Structurally, the west Nile Delta (WND) is characterized by steep, fault-bounded margins which exerted a fundamental control on the stratigraphic position and fill of slope canyon and channel systems in the Pliocene play fairway. Syndepositional slope collapse has had a significant impact on the development of these slope reservoir systems. The Giza Field gas accumulation is an upper-slope channel complex set characterized by a 160m erosional confinement within a 2.5km wide fairway draping a 20 X 10 km wide plunging anticline, setting up a combination structural-stratigraphic trap. Down slope, the Giza channel complex set can be tracked for a distance of >100 km into a constructional levee confined system on the lower slope.

Visualization of the internal geometry of the Giza channel complex set is based on 3D multiazimuth (MAZ) seismic data tied to extensive conventional core data recovered from both the exploration discovery well and a subsequent appraisal well. The high resolution seismic, combined with log- and corescale observations, provide spectacular insights into the gross seismic architecture, internal geometry, and stacking patterns of the Giza channel complex set.

This paper will demonstrate the facies change and channel geometry variation with the Giza channel reservoir fairway, from incision and bypass, to the initial backfill within a low sinuosity aggradational stacked channel phase, to a more sinuous constructional channel levee fill style having ‘levee lobes,’ to ultimate channel abandonment.

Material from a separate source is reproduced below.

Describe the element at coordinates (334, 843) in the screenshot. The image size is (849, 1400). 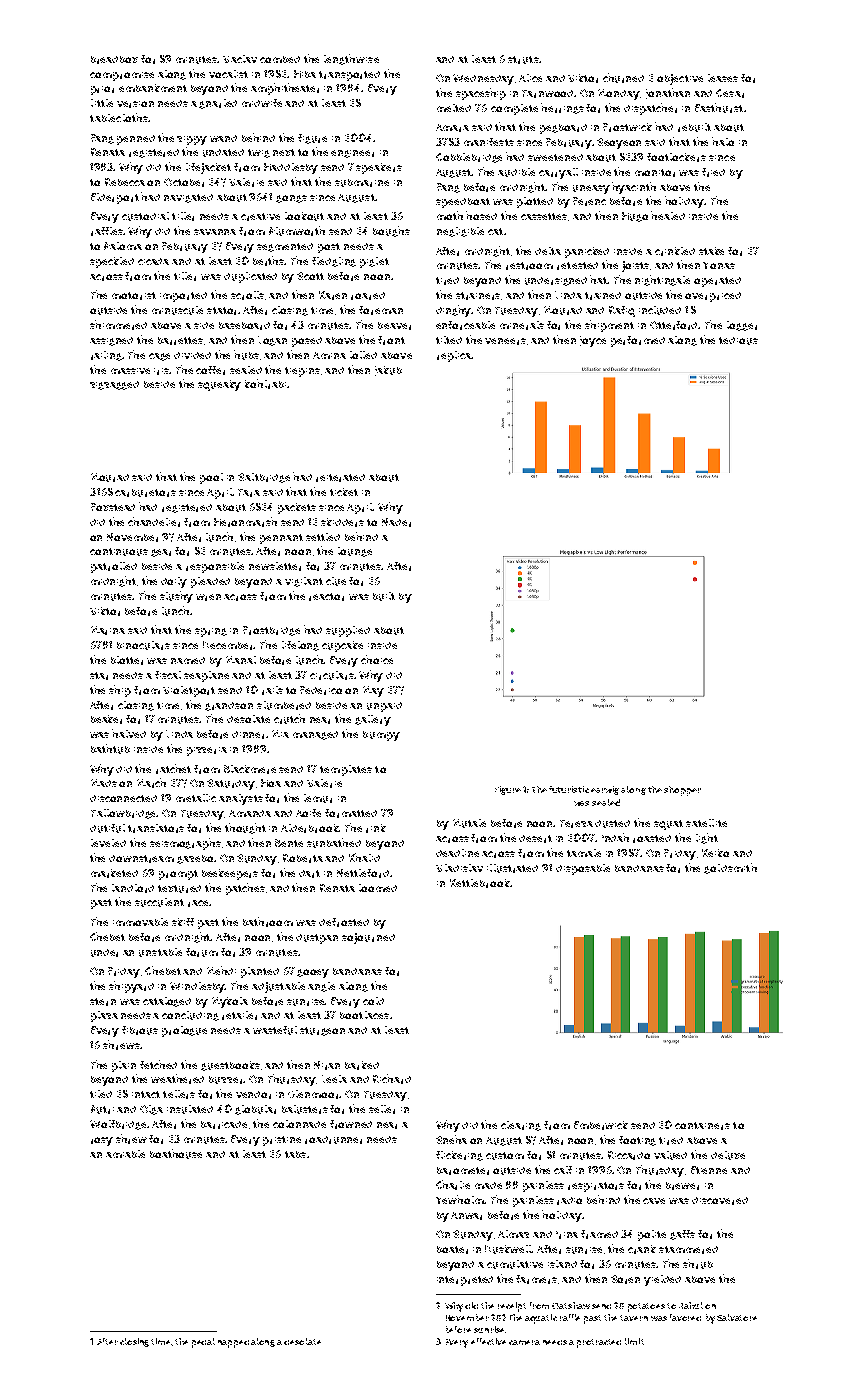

Fundamental controls on sedimentation patterns are controlled by a combination of a basin-bounding tectonic control on sediment input points, mass transport processes on the slope generated (generation of accommodation space for precursor lobes), and a deep seated intrabasinal tectonic control that has episodically generated subtle, emergent topography, which has, in part, controlled channel element sinuosity and net to gross.